Syria’s civil war linked partly to drought, global warming
WASHINGTON, United Staes — The conflict that has torn Syria apart can be traced, in part, to a record drought worsened by global warming, a new study says.
In what scientists say is one of the most detailed and strongest connections between violence and human-caused climate change, researchers from Columbia University and the University of California Santa Barbara trace the effects of Syria’s drought from the collapse of farming, to the migration of 1.5 million farmers to the cities, and then to poverty and civil unrest. Syria’s drought started in 2007 and continued until at least 2010 — and perhaps longer. Weather records are more difficult to get in wartime.
“There are various things going on, but you’re talking about 1.5 million people migrating from the rural north to the cities,” said climate scientist Richard Seager at Columbia, a co-author of the study published Monday in the journal Proceedings of the National Academy of Sciences. “It was a contributing factor to the social unravelling that occurred that eventually led to the civil war.”
Not the cause
The study’s authors do not claim climate change caused Syria’s civil war. It’s not that simple. Lead author Colin Kelley at the University of California said there are numerous factors involved, including the oppressive Assad regime, an influx of more than 1 million refugees from Iraq, the tumult of the Arab Spring, as well as the drought. Kelley and Seager said they couldn’t say which factors were the most important.
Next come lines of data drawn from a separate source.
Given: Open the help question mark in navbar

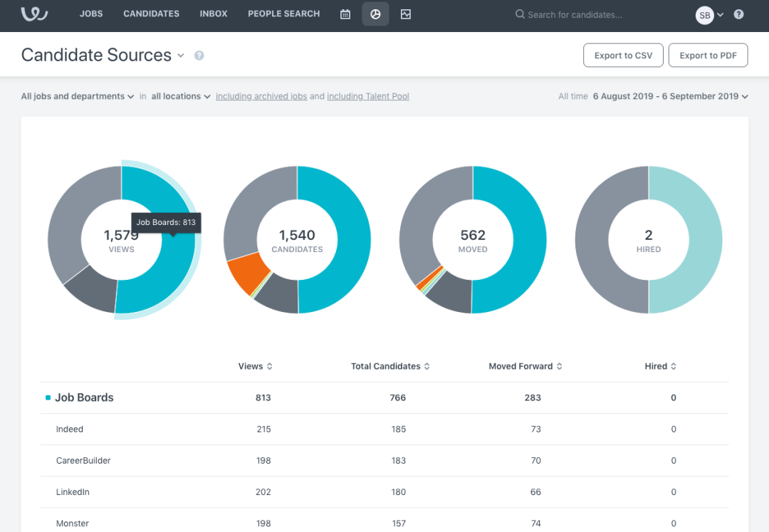Looking at the screenshot, I should click(x=738, y=14).
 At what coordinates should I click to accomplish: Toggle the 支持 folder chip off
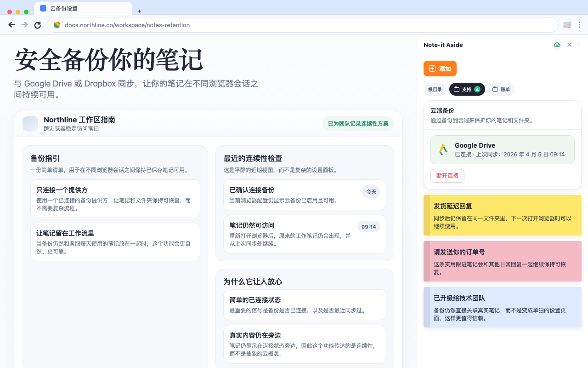[467, 89]
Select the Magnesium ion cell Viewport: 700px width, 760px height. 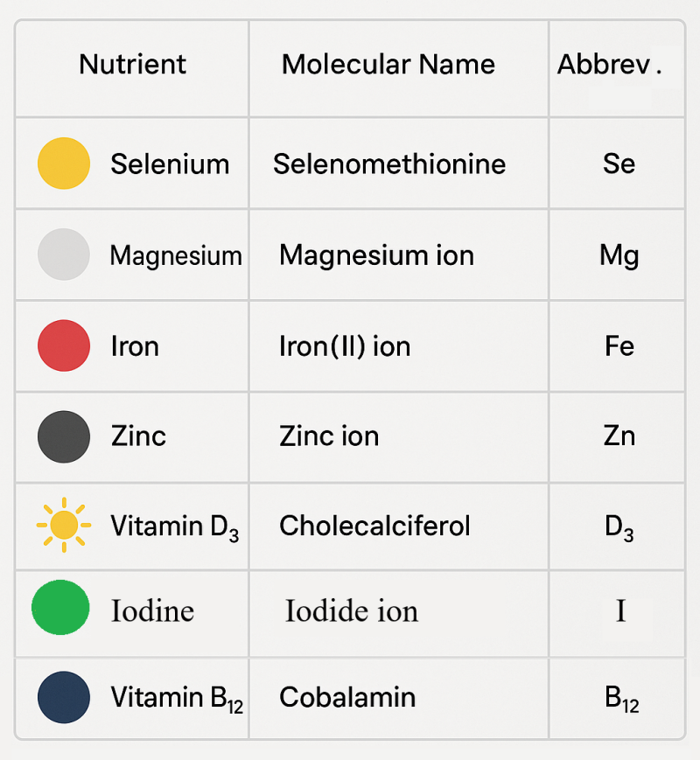point(376,255)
But, Seager said, this is the “single clearest case” ever presented by scientists of climate change playing a part in conflict because “you can really draw a blow-by-blow account with the numbers.”
Kelley and Seager do statistical and computer simulation analysis to connect global warming to the multi-year drought, finding that such dry spells are two to three times more likely because of human-caused heat-trapping carbon dioxide in the atmosphere than under natural conditions. The connection between climate change and drought in the eastern Mediterranean is one of the most robust in science, said Seager and other scientists.
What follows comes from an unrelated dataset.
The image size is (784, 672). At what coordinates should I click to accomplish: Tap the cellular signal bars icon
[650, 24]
They also show that Syria’s temperature has risen by nearly 2 degrees Fahrenheit (1 C) since 1900, which adds to drying through evaporation, and winter rainfall has dropped, too. Three of the four worst multi-year droughts in Syria’s history have occurred in the last 30 years, Kelley said.
Martin Hoerling, a National Oceanic and Atmospheric Administration meteorologist, praised the study and the arguments as “quite compelling.” Hoerling, who has produced studies dismissing global warming’s role in some U.S. droughts including California’s, said the Kelley paper makes a strong case for the Syrian drought and the violence being connected to climate change.
David Titley, a Pennsylvania State University scientist and retired Navy admiral, said the paper does a good job linking climate change and drought to “varsity-level instability.”
“Reading this paper is like reading the analysis of an airline crash,” Titley wrote in an email. “There is a chain of events stretching back over 40 years that has led to the present calamitous conditions. The change in climate, forced by greenhouse gases, was one of the key events in this tragic story.”
Robert Danin, who is an expert in Middle Eastern politics as a former State Department official, said it’s probably correct to say the drought is one factor in the chaos in Syria. But Danin, now a senior fellow at the Council on Foreign Relations, cautions about taking the link too far.
But the link between climate change and conflict has been suggested often in recent years. Last October, then-Defense Secretary Chuck Hagel unveiled a Pentagon report that made exactly that point. “Droughts and crop failures can leave millions of people without any lifeline, and trigger waves of mass migration,” Hagel said.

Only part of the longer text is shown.